Z-GPT is ANZ’s latest software development tool, created in its new AI Centre of Experimentation in India, which is developing AI use cases across the bank.

James Eyers
James EyersSenior Reporter

Key Points

  • ANZ Bank is trailing various use cases of AI using a new bot it calls Z-GPT.
  • An initial application will be helping staff find answers to questions.
  • The bank’s CTO says AI-powered customer self-service could be around the corner.

ANZ has built a new chatbot powered by generative-AI called Z-GPT that can use massive datasets adapted by its own engineers to understand detailed and bespoke information specific to its customers and the bank.

ANZ, like other major banks, is lifting investment in AI software, and expecting a pay-off from finding efficiencies across its banking operations.

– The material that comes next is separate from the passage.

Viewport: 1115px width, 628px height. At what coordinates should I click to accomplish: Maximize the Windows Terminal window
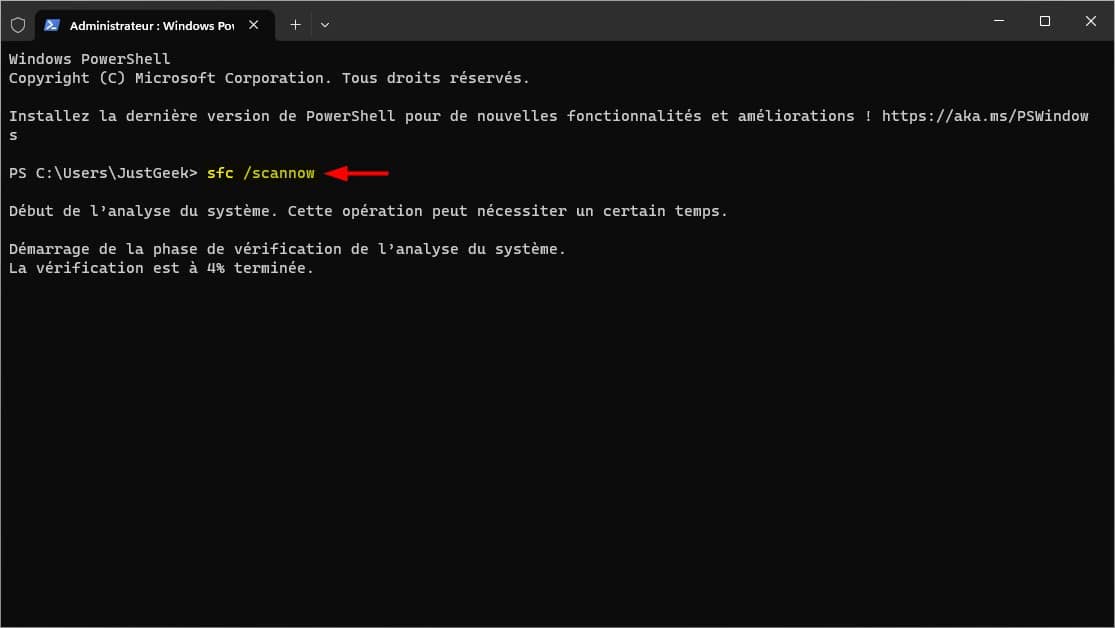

Initially, applications of emerging generative AI tools in banks will be used for helping staff find answers to questions.

Tim Hogarth, ANZ CTO: “We have a backlog of suggestions and formal experiments, looking at efficiency and productivity gains.” 

Z-GPT – as it’s known for now – can allow a banker to type in a simple question, using casual language, into their desktop, with the answer generated from data stored in various ANZ IT systems.

The bank is currently testing it to help staff answer a question like “what is the rate of interest paid on the ANZ Simplicity Plus home loan” given a particular borrower’s deposit.

ANZ hopes to extend deployment to help bankers do their day jobs more effectively. This will reduce the need for internal teams to generate various reports, and have to amend them when bankers want more detail.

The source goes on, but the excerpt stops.